In 2013, flooding from the Elbe River devastated the German town of Meiβen

In 2013, record-level flooding of the Elbe River inundated many towns, including  Meiβen, Germany which was also devastated by record-breaking floods in 2002. Photo: Andreas Hoy / SEI.

The findings of the ClimVis Europe project show that users of weather and climate data need climate information that is easy to access, offered in their own language, and designed to help them make connections between real-time weather events and long-term climate developments.

At present, users in Europe are aware of only a few (if any) relevant, available tools that provide them with the insights they seek about current, future and long-term meteorological trends. However, efforts to boost awareness of available tools, while important, will not be enough to meet user demands.

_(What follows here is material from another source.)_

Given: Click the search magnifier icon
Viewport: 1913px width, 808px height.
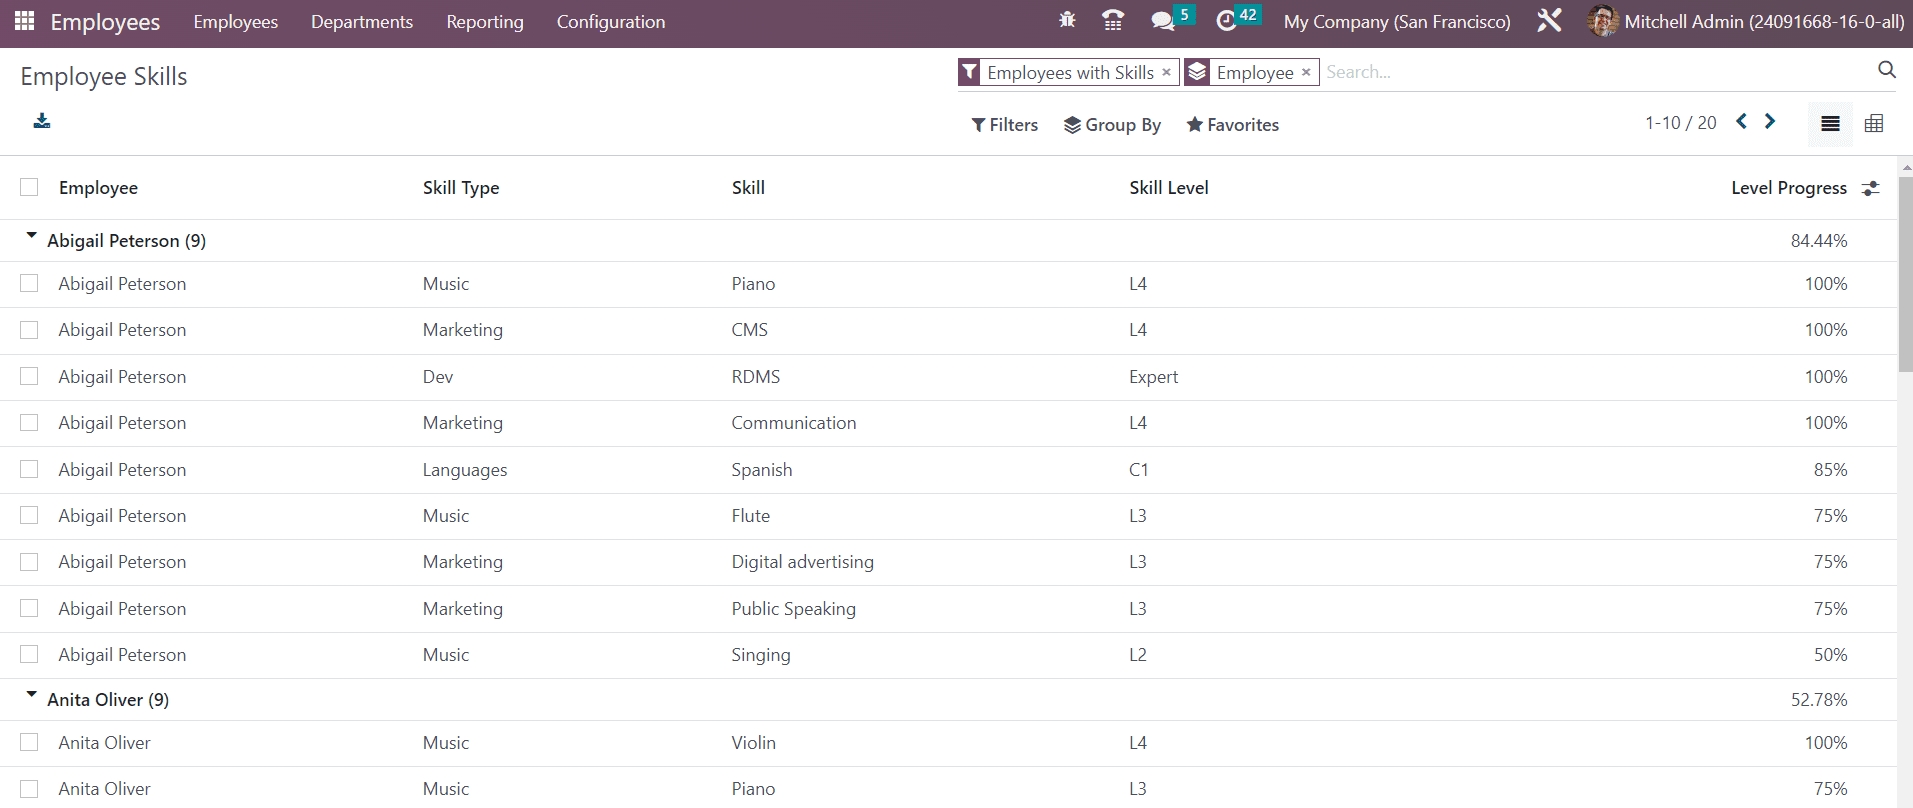Looking at the screenshot, I should 1886,70.
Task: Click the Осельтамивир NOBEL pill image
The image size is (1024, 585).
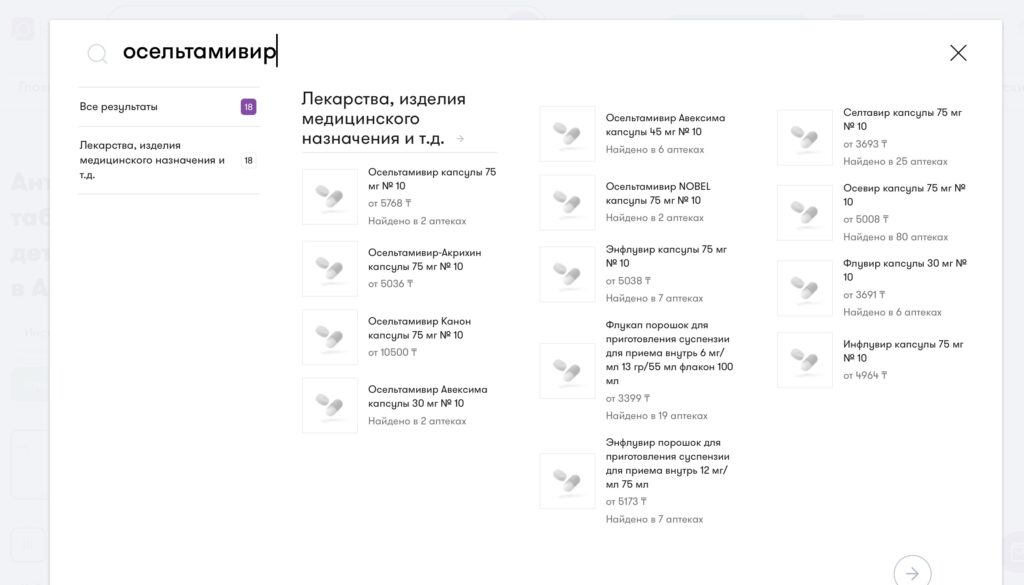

Providers of climate information need to consult with stakeholders to co-develop new tools to meet needs and support the uptake of information. Existing European tools have two key shortcomings: limited language and insufficient context. The provision of climate information exclusively in English excludes many users (especially at local and regional levels and in Eastern Europe and Russia). Tools do not link real-time extreme weather with long-term past or future climate trends; such connections are essential to assess climate change-related impacts and adaptation needs.

The authors interpret the results as a call to action to enhance related communication that is fundamental to the need to reduce climate risks and support adaptation.

The ClimVis Europe project sought to prepare a tailored implementation concept of a transnational, multilinguistic visualization tool of observed and projected climate information in Europe, targeted to a large range of users, including the general public.